8. Privacy and Data Security

(a) Compliance with Law. The Parties shall comply with all applicable privacy laws, including the Personal Information Protection and Electronic Documents Act or any replacement thereof, with respect to any Personal Information collected, used or disclosed hereunder. Without limiting the generality of the foregoing, You represent that any Personal Information provided to eBase will have been duly collected and disclosed in accordance with such laws. eBase shall access, use and disclose Personal Information only as required to deliver the Services.

(b) Data Security. eBase shall limit access to Personal Information to only its employees, independent contractors, subcontractors and agents who (i) need to have access to Personal Information, solely as required to deliver the Services, and (ii) are bound by written obligations to protect the confidentiality of Personal Information. eBase shall implement reasonable administrative, technical, physical and contractual measures to protect Personal Information against loss, theft or unauthorized access, use or disclosure (a “Security Breach”), consistent with industry practice. If eBase becomes aware of a Security Breach, eBase shall promptly notify You and take commercially reasonable steps to contain and mitigate the Security Breach.
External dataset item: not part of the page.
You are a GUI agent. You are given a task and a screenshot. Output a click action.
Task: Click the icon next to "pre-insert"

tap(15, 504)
(c) Cooperation. eBase shall reasonably cooperate with You in connection with (i) any complaint or inquiry received from a government authority which relates to Personal Information; or (ii) any request from an individual to exercise their rights under applicable privacy law. If eBase receives any such complaint, inquiry or individual request, eBase shall promptly notify You.
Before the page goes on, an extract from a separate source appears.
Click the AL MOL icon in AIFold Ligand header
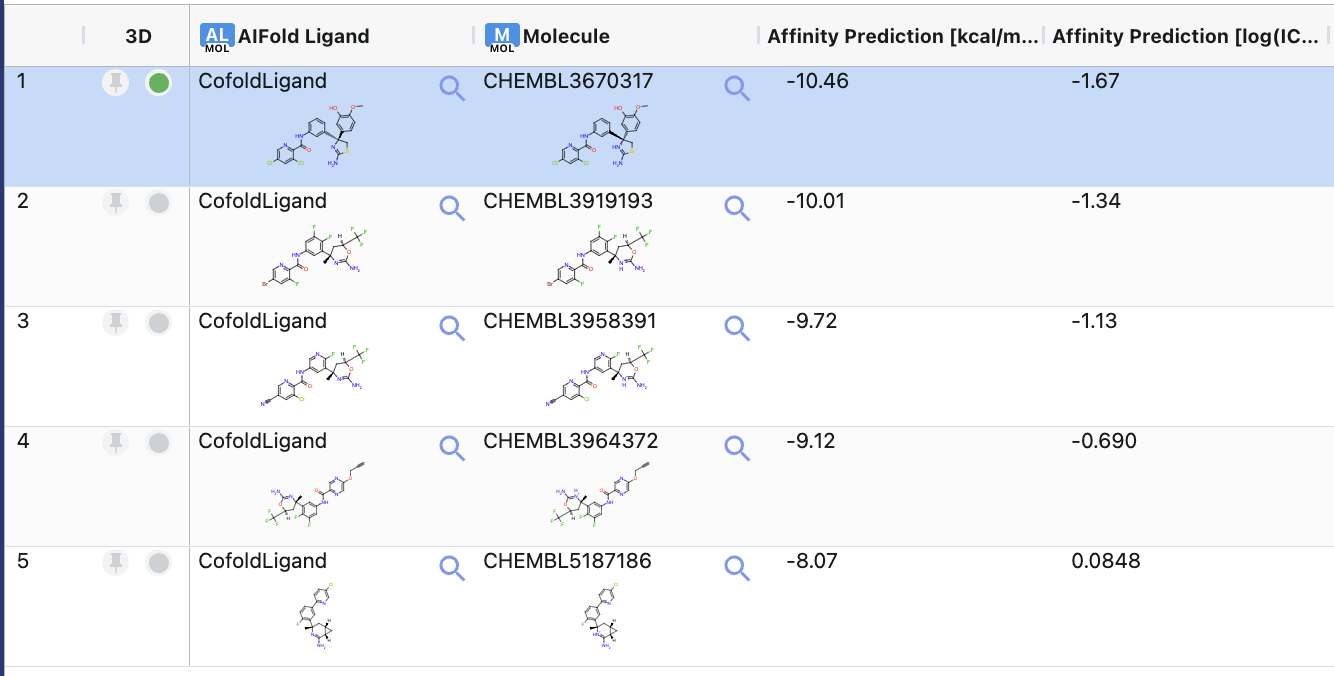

(d) Retention. eBase shall retain Personal Information only for as long as necessary to deliver the Services. Upon termination of these Terms for any reason, eBase shall securely destroy all Personal Information. 

9. Intellectual Property Ownership; Feedback

(a) eBase IP. You acknowledge that, as between You and eBase, eBase owns all right, title, and interest, including all intellectual property rights, in and to the eBase IP. 
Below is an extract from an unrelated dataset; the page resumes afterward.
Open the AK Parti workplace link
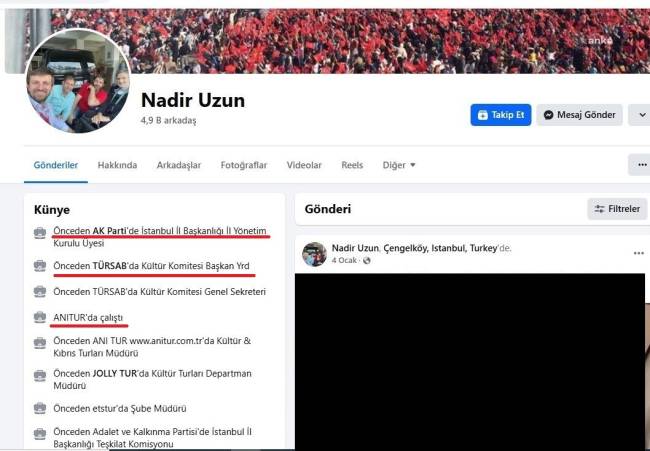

(b) Your Data. With the exception of metadata (including statistics and logs) and technical information relating to the Services, eBase acknowledges that, as between eBase and You, You own all right, title, and interest, including all intellectual property rights, in and to the Your Data. eBase shall not collect, use, store or disclose any information about Your use of the Services or other metadata (including statistics and logs), except for the collection, use, and storage of limited technical information necessary to provide the Services or as Aggregated Statistics. You are solely responsible for: (i) Your provision and use of Your Data with the Services; (ii) the accuracy, quality and content of the Your Data; (iii) assessing the Services suitability for Your intended use; and (iv) obtaining all necessary rights, consents and permissions to use Your Data in association with the Services in accordance with these Terms. You will comply with all applicable Laws, in the provision and use of Your Data in connection with the Services. You grant Us and our subcontractors a worldwide, irrevocable, non-transferable, non-assignable (except as permitted under these Terms), sub-licensable, royalty-free, non-exclusive license to access, retrieve, store, copy, display, distribute, transmit and otherwise use Your Data as follows: 

A. in connection with maintaining, providing and/or making available the Services; and

B. as reasonably required in order to cooperate with legitimate governmental requests, subpoenas or court orders provided that eBase gives You reasonable notice of the demand to allow You to seek a protective order or other appropriate remedy unless eBase is legally prohibited from doing so.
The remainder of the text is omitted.